>> Start

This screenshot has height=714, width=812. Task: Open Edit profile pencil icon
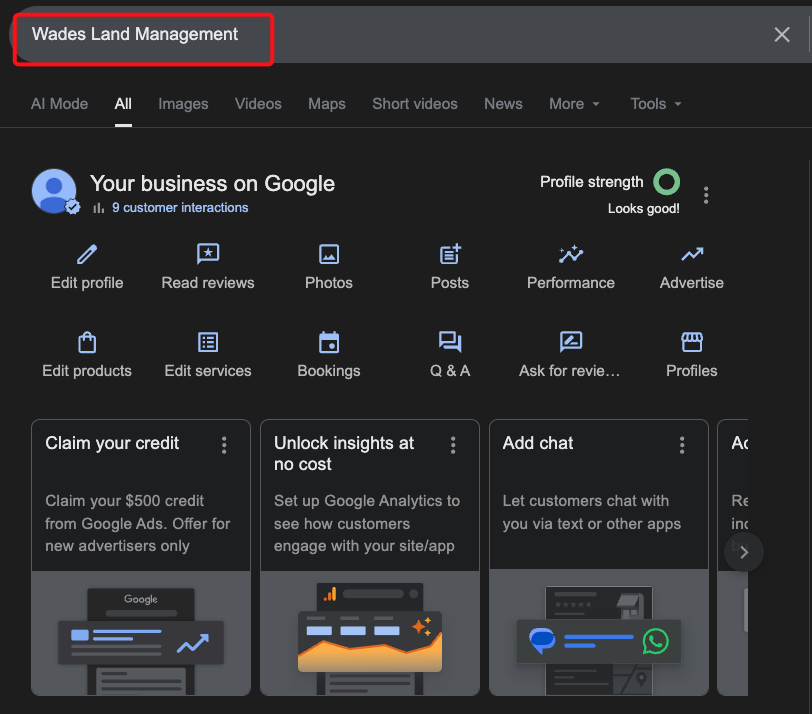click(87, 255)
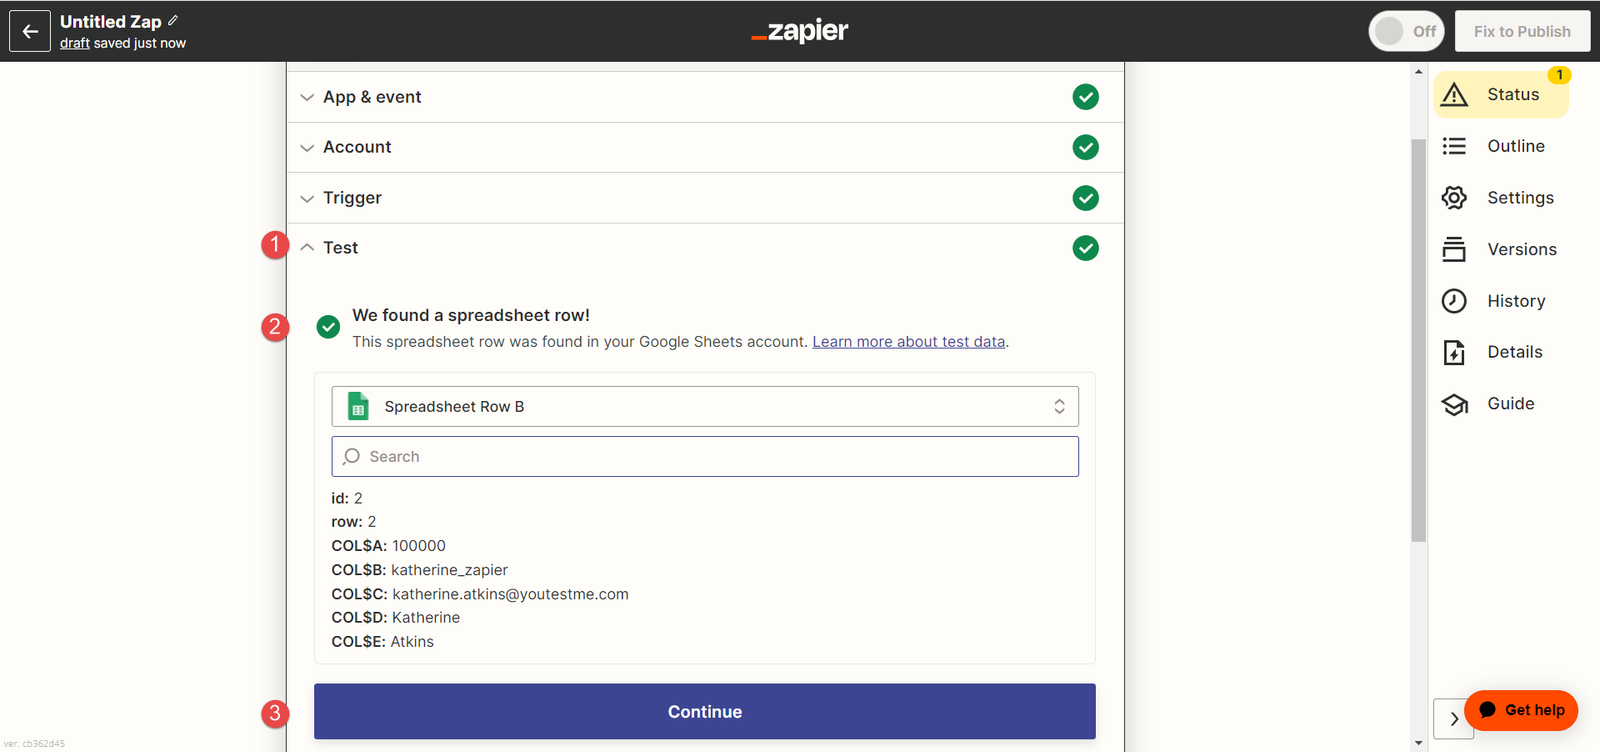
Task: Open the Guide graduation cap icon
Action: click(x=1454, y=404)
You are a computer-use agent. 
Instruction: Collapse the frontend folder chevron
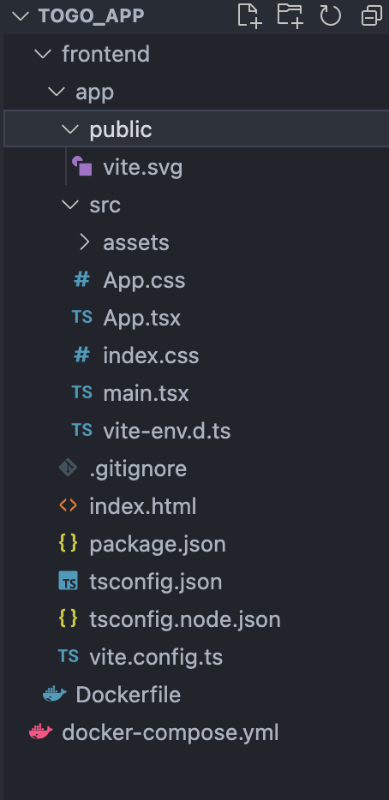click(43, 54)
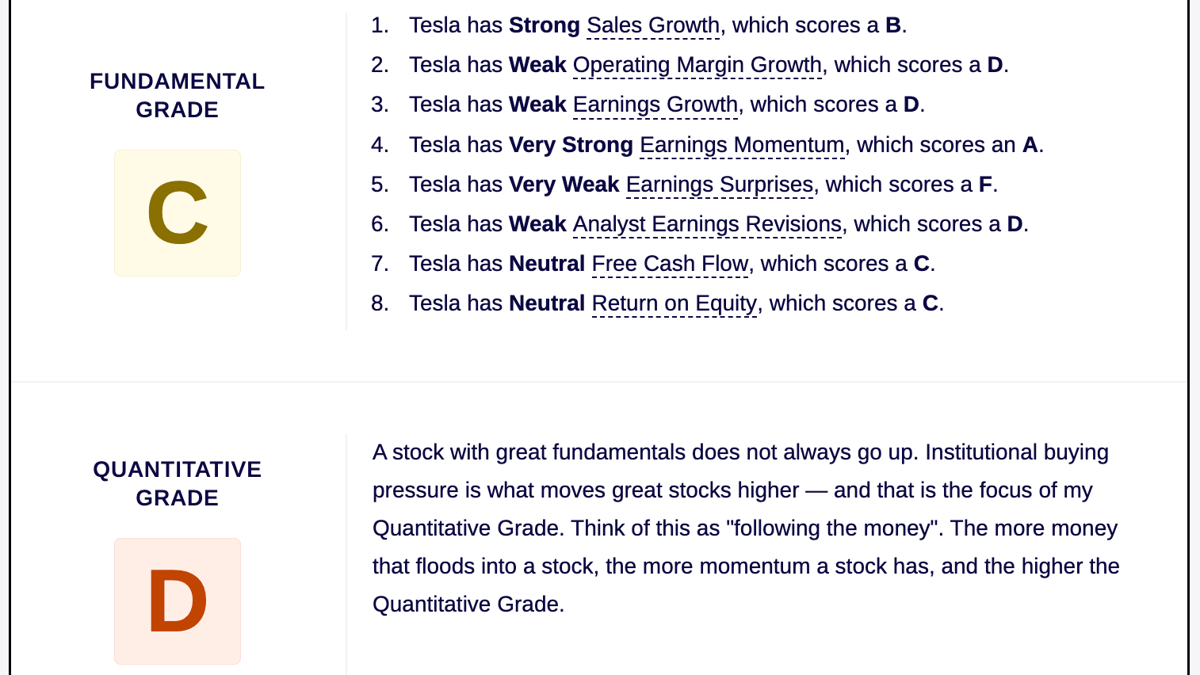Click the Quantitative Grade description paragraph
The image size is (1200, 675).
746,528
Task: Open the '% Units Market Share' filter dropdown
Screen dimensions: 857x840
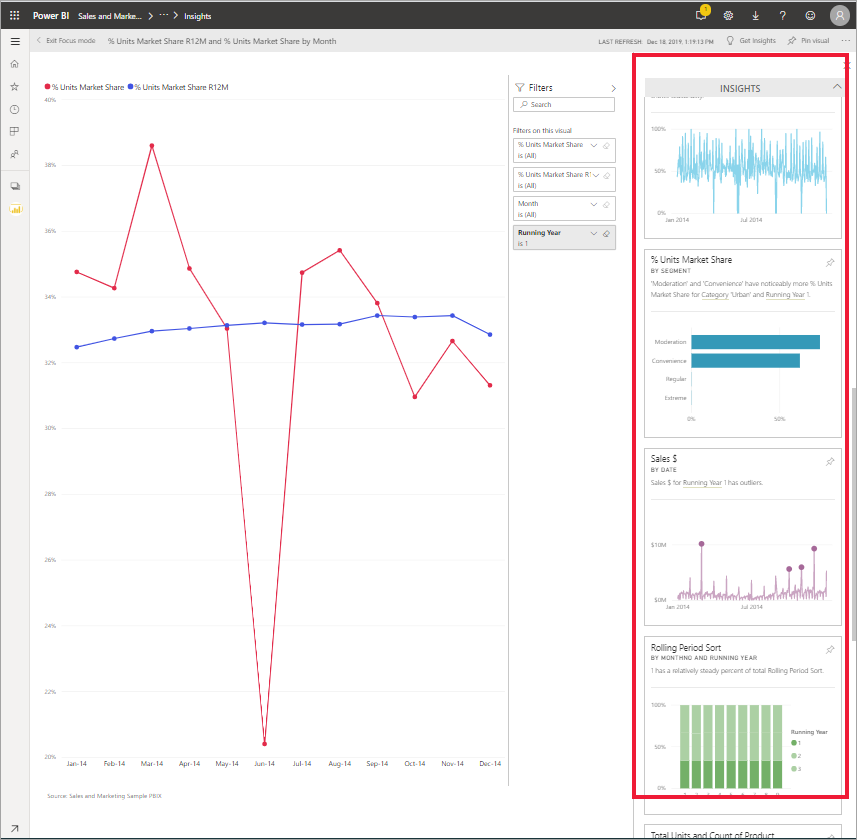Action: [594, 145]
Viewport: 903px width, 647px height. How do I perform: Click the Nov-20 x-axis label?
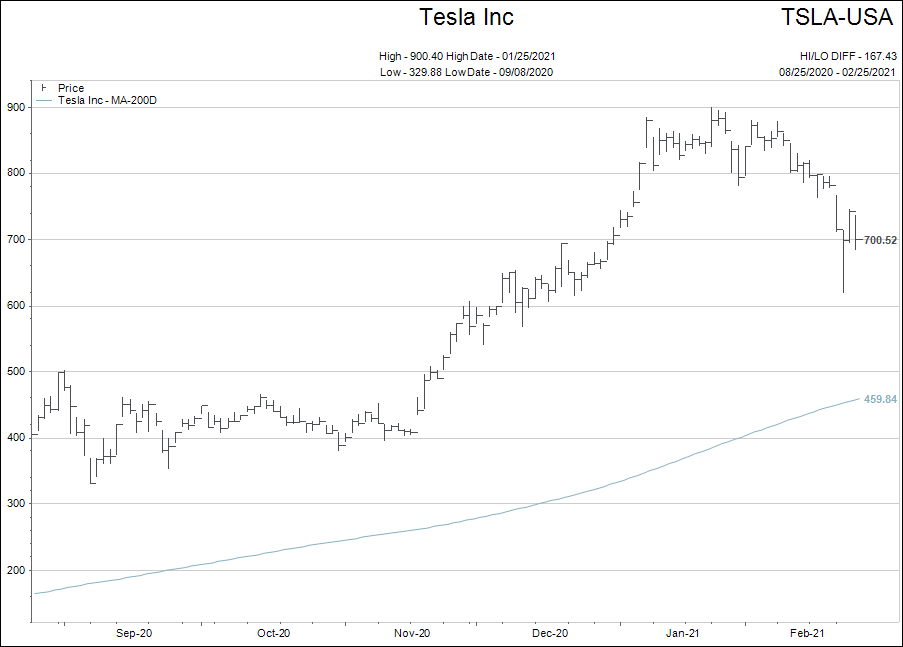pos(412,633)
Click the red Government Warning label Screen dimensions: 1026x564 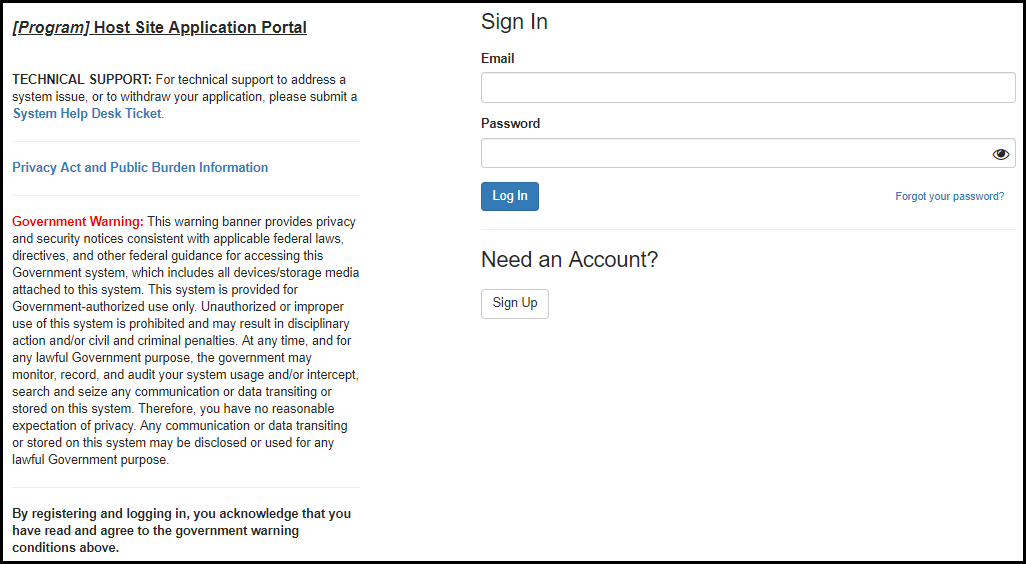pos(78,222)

>> End

**What is expected**
Lay out the records above, from their first line up to and including the line with "Action: click(x=1454, y=404)", as a Markdown table with the columns No. and Text. Skip blank lines and leave the pictures out.

**Completed task**
| No. | Text |
|---|---|
| 1 | This screenshot has height=714, width=812. Task: Open Edit profile pencil icon |
| 2 | click(87, 255) |
| 3 | Task: Open the Guide graduation cap icon |
| 4 | Action: click(x=1454, y=404) |